**Your goal:** Update the lines starting at "Screen dimensions: 1280x600" and ending at "pos(745,215)" by changing "Home Appliances" to "Kitchen Appliances" and leaving everything else the same.

**Information provided:**
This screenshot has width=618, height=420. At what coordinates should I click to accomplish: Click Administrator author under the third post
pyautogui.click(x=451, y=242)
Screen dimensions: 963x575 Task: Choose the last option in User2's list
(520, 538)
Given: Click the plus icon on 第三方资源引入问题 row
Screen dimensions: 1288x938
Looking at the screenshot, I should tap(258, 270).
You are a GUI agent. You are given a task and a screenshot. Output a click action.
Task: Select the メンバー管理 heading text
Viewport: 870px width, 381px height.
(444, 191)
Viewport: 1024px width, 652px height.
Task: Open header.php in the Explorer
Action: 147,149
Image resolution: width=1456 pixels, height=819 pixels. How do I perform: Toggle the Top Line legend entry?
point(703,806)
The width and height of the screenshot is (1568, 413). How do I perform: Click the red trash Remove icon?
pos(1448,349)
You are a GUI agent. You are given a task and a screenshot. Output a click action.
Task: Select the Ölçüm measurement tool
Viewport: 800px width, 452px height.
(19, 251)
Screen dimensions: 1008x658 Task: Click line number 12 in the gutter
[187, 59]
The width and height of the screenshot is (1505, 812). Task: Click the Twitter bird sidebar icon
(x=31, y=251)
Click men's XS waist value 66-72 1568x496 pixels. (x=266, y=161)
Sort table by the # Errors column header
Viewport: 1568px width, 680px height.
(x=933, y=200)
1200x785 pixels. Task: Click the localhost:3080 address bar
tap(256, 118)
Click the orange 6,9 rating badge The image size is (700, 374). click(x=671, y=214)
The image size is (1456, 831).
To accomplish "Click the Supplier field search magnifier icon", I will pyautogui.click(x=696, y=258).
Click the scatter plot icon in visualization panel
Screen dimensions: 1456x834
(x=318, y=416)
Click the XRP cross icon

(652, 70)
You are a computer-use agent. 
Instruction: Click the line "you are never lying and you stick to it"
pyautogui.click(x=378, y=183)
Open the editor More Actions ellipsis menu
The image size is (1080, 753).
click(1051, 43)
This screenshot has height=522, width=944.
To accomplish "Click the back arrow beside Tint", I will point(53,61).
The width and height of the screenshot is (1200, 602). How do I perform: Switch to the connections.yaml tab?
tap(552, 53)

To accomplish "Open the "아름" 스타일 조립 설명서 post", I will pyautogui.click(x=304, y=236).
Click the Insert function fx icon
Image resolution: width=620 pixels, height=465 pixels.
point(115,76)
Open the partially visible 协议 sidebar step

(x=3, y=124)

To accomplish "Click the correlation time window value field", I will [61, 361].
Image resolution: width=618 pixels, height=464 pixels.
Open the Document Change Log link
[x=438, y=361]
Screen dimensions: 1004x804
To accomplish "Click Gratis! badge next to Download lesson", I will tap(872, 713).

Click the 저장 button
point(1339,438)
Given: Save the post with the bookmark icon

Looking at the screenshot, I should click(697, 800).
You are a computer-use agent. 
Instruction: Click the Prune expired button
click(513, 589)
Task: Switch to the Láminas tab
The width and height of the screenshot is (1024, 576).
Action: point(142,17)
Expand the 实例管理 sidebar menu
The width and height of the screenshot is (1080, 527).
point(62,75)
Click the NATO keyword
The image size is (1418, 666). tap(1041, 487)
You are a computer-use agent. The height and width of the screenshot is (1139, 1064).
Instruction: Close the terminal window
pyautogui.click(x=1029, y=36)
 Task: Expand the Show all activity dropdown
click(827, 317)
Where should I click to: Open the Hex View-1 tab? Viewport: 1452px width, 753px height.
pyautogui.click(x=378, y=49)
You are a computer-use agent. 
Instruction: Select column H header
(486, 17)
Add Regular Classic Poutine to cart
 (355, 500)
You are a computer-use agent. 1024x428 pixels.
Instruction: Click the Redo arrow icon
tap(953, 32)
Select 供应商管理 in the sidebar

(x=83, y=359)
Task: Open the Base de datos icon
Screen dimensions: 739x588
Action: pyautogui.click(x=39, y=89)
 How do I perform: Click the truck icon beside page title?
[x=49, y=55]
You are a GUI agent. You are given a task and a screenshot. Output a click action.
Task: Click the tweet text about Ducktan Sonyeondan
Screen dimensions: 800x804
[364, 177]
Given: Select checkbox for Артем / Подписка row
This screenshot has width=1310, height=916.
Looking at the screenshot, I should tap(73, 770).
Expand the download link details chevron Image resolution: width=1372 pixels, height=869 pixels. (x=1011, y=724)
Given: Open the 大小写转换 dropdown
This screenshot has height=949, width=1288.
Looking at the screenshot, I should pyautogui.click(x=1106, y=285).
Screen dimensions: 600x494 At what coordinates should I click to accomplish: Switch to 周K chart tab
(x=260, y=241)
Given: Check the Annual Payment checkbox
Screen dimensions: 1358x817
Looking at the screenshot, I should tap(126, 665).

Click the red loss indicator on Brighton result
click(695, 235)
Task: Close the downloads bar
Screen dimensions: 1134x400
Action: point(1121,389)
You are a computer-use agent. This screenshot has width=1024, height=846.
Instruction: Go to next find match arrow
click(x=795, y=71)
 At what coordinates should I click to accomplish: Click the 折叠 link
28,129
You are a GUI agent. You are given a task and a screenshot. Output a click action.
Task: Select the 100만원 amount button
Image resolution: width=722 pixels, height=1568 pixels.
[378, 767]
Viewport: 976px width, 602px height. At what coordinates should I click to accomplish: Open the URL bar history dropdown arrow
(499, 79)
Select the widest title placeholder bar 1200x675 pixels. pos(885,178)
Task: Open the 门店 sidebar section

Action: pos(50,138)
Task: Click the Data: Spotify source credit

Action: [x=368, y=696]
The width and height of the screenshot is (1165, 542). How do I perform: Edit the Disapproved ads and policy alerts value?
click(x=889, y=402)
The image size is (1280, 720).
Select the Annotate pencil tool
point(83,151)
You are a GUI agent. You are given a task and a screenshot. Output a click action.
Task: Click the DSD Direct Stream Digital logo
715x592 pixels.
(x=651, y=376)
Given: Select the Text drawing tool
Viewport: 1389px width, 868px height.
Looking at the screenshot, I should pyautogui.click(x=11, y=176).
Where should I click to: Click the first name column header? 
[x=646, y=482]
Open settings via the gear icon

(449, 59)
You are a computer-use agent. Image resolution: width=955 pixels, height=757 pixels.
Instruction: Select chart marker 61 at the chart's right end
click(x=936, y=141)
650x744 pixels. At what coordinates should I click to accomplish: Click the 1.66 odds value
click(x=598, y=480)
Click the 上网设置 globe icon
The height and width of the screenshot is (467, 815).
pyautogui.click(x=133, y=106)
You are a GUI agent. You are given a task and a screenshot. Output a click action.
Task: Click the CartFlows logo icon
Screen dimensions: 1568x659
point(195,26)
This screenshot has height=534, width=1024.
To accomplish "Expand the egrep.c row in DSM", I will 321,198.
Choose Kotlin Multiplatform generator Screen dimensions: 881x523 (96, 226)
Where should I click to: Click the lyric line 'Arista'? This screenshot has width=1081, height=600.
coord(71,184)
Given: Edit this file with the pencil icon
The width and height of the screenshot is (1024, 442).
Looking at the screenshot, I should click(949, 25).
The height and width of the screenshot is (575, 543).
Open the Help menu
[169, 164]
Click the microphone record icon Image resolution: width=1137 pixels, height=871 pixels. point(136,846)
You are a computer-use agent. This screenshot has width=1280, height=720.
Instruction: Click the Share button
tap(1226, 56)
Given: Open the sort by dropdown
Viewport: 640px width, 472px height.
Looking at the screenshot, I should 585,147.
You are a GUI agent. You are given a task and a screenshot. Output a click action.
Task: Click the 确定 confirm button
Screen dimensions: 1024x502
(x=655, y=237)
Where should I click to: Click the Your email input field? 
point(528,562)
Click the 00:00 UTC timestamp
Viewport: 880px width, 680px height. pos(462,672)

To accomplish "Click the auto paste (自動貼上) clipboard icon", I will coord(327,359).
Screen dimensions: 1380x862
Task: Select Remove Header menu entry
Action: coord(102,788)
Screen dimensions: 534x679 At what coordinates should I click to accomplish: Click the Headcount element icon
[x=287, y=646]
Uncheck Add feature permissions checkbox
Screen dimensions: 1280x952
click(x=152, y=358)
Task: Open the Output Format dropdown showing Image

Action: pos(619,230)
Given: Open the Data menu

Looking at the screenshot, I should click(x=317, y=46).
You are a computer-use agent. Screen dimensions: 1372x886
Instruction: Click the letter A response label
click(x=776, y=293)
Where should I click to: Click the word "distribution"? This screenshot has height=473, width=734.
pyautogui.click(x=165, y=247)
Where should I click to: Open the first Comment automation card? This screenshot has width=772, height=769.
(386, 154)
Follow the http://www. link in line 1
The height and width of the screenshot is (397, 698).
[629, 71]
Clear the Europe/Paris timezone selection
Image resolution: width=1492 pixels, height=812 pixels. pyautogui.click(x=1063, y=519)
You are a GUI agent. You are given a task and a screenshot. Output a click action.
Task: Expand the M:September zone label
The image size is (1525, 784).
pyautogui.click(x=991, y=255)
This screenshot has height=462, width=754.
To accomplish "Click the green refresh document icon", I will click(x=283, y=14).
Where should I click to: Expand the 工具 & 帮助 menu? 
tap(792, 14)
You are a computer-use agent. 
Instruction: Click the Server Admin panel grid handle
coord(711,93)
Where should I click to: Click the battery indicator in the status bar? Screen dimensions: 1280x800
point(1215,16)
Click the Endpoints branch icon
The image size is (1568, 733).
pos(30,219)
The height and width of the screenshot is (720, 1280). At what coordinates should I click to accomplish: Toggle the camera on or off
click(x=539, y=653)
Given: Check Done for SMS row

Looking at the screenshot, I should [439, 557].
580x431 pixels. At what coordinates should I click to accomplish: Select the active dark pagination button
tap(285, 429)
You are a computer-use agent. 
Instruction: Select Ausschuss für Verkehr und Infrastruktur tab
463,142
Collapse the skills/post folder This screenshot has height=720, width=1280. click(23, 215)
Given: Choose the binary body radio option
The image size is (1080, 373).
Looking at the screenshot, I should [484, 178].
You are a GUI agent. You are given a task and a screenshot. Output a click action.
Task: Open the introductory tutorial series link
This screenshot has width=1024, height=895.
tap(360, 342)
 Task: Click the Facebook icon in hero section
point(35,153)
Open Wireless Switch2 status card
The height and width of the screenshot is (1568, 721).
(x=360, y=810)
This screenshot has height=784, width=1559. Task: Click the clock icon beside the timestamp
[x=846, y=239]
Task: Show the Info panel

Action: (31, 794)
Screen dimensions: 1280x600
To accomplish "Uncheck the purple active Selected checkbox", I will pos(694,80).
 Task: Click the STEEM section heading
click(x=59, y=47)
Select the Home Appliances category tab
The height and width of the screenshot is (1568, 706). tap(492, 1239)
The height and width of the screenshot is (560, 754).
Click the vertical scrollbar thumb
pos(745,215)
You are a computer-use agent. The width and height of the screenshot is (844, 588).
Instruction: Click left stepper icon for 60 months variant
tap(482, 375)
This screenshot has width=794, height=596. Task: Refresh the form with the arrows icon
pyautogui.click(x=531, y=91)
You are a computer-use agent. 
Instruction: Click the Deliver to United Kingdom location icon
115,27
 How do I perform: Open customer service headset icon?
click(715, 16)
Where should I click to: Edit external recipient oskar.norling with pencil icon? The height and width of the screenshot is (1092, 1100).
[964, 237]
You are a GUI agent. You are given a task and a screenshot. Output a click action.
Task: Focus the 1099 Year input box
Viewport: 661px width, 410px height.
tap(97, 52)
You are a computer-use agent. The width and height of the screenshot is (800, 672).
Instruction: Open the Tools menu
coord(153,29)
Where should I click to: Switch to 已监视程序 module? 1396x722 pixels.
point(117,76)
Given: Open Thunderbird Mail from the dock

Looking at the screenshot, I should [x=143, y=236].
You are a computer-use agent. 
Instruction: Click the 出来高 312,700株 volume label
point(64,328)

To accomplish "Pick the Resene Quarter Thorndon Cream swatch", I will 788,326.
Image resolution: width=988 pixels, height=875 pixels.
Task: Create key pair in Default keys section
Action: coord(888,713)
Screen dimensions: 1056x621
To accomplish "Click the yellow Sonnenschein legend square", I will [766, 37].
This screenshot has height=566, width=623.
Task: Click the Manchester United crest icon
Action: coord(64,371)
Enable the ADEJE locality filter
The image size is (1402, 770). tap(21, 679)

**Exercise answer:**
Screen dimensions: 1280x600
To accomplish "Uncheck the purple active Selected checkbox", I will pos(694,80).
 Task: Click the STEEM section heading
click(x=59, y=47)
Select the Kitchen Appliances category tab
The height and width of the screenshot is (1568, 706). tap(492, 1239)
The height and width of the screenshot is (560, 754).
Click the vertical scrollbar thumb
pos(745,215)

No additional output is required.